The analysis of variance shows that canola variety and knife type, and tilt angle of knives had significant effects on stem shearing strength at 1% and 5% confidence, respectively (on one level of nitrogen fertilizer, 200 kg ha^-1). The effects of tilting angle can be explained by the change of contact area between the knife and the stem, while cutting has accrued and by the physical properties of stem tissues (Tab. 1).
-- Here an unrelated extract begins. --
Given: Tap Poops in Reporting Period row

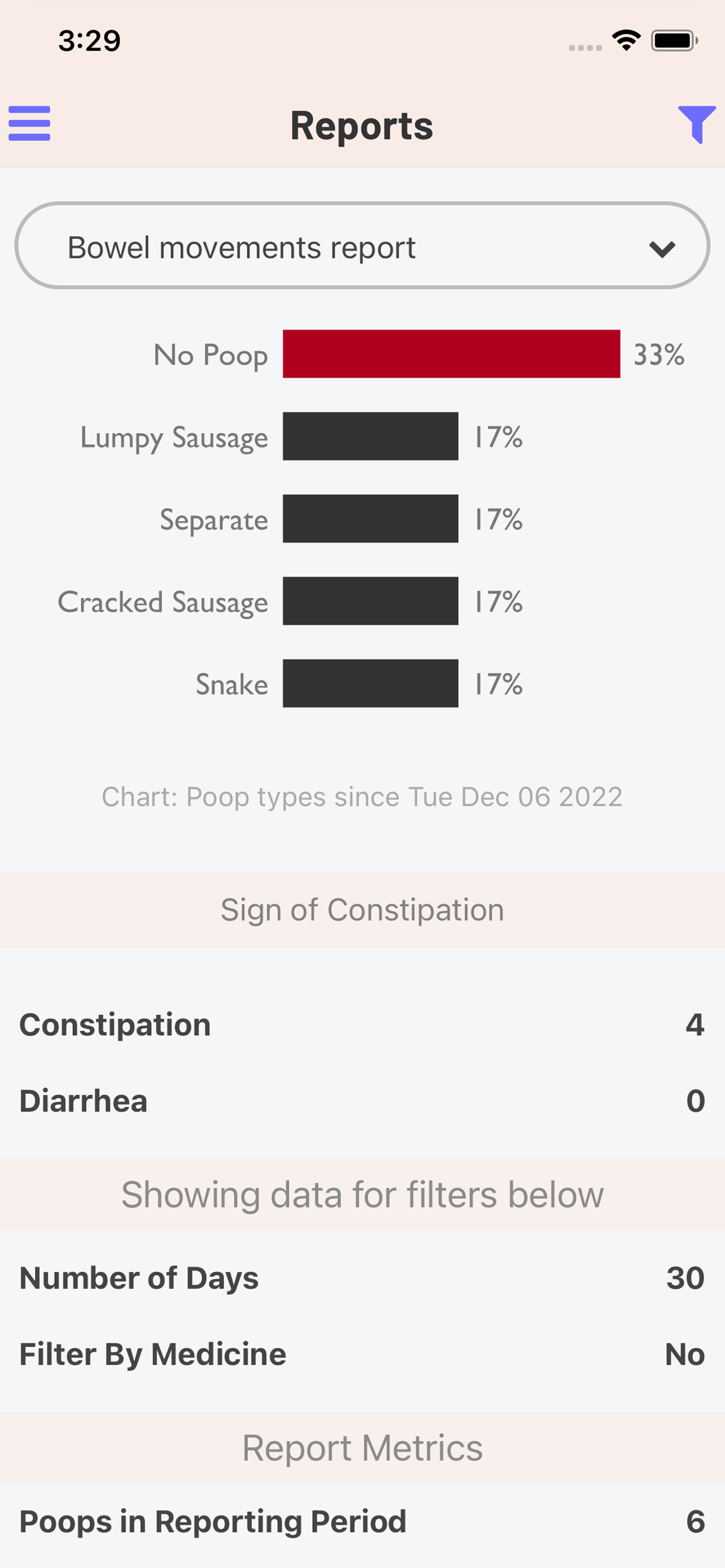Looking at the screenshot, I should click(362, 1521).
With the low correlation coefficient between moisture content and shearing force, it is obvious that the short-range changes in moisture content during the experiment (52% to 60% w.b.) have no effect on canola stem shearing force. Energy consumption can be reduced by choosing the appropriate knife for shearing canola stems (Tab. 2). Greater engagement of the serrated edge knife with the stem than with the smooth one and the increase in friction are the main causes for increasing energy consumption by 23%.
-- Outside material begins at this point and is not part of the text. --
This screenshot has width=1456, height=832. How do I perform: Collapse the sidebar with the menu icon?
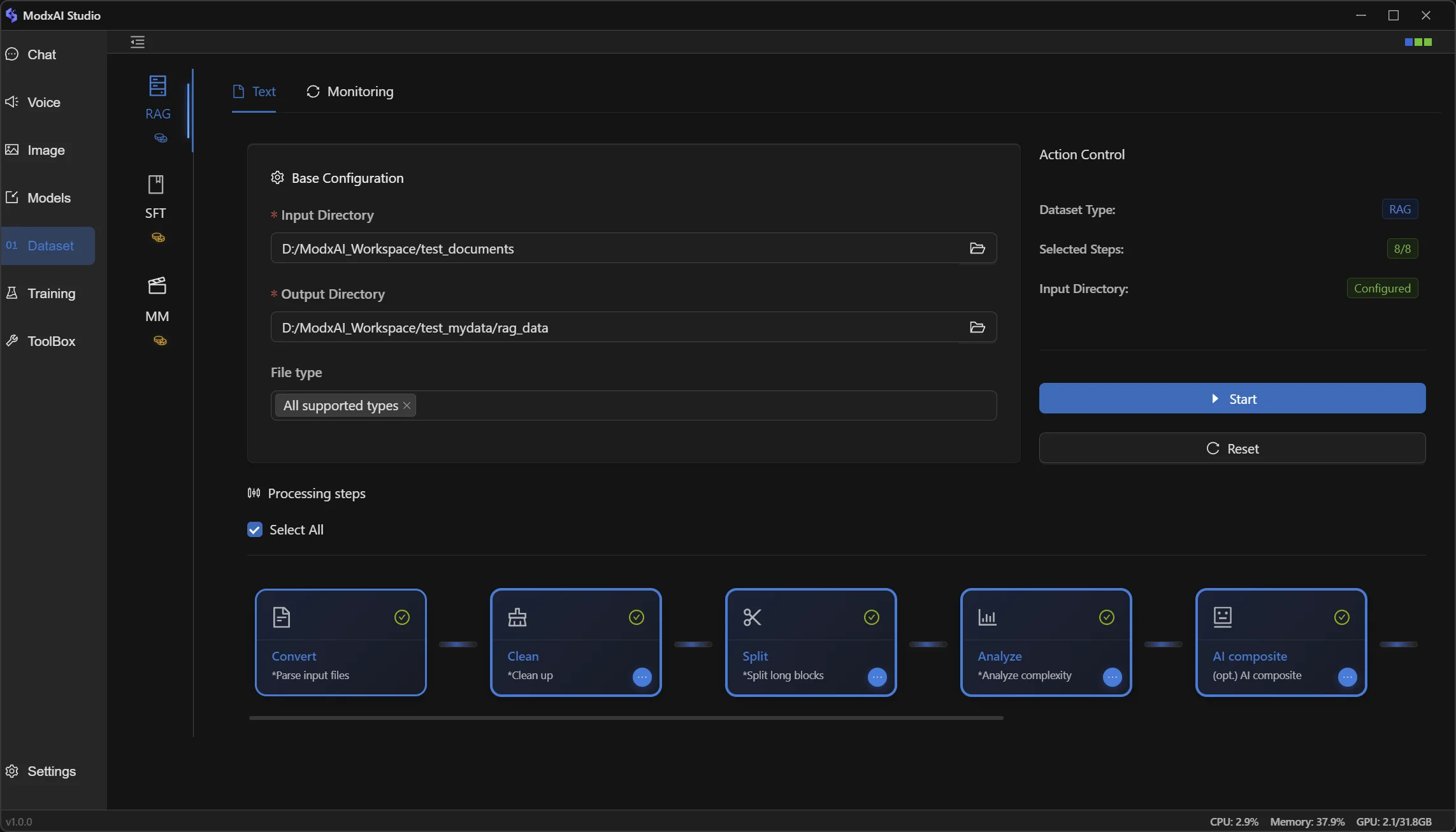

Second RCBD analysis with suitable knives type and tilting angle was performed to study the effect of canola variety and three levels of nitrogen fertilizer on the shearing strength of canola stems and crop yield revealed that the levels of nitrogen fertilizer had no significant effects on stem shearing strength; however, canola variety (P < 0.01) (Tab. 3) and the levels of nitrogen fertilizer had significant effects on the shearing energy (Fig. 2), plant height and biomass yield (P < 0.01) (Tab. 4). Plant height and biomass yield increased with increasing nitrogen fertilizer while, shearing energy decreased. More nitrogen utilization efficiency in canola cultivars produced larger plant biomass [16] so, changing stem diameter in taller plant, and different development of collenchymas and peculiarities of stem architectonics, causes different strength [15]. There was positive relationship between shearing force and cellulose or ADL content. Results showed that canola variety had significant effect (P < 0.01) on petiole length and siliques. By counting the seeds inside each silique, it was observed that nitrogen fertilizer had no significant effect on the amount of siliques seed and the weight of each 1000-seeds (Tab. 4). Meanwhile, Saleem [13] showed that the yield and yield attributes were significantly influenced both by nitrogen levels. Improved N-management strategies in winter oilseed cropping, should account for site-specific biological, chemical and physical soil conditions [6,12]. The average number of seeds in each silique was 24 similar to that reported by Morgan [11]. The magnitudes of the biomass yield and plant height in Okapi were higher than Opera and Zarfam, respectively (Tab. 4).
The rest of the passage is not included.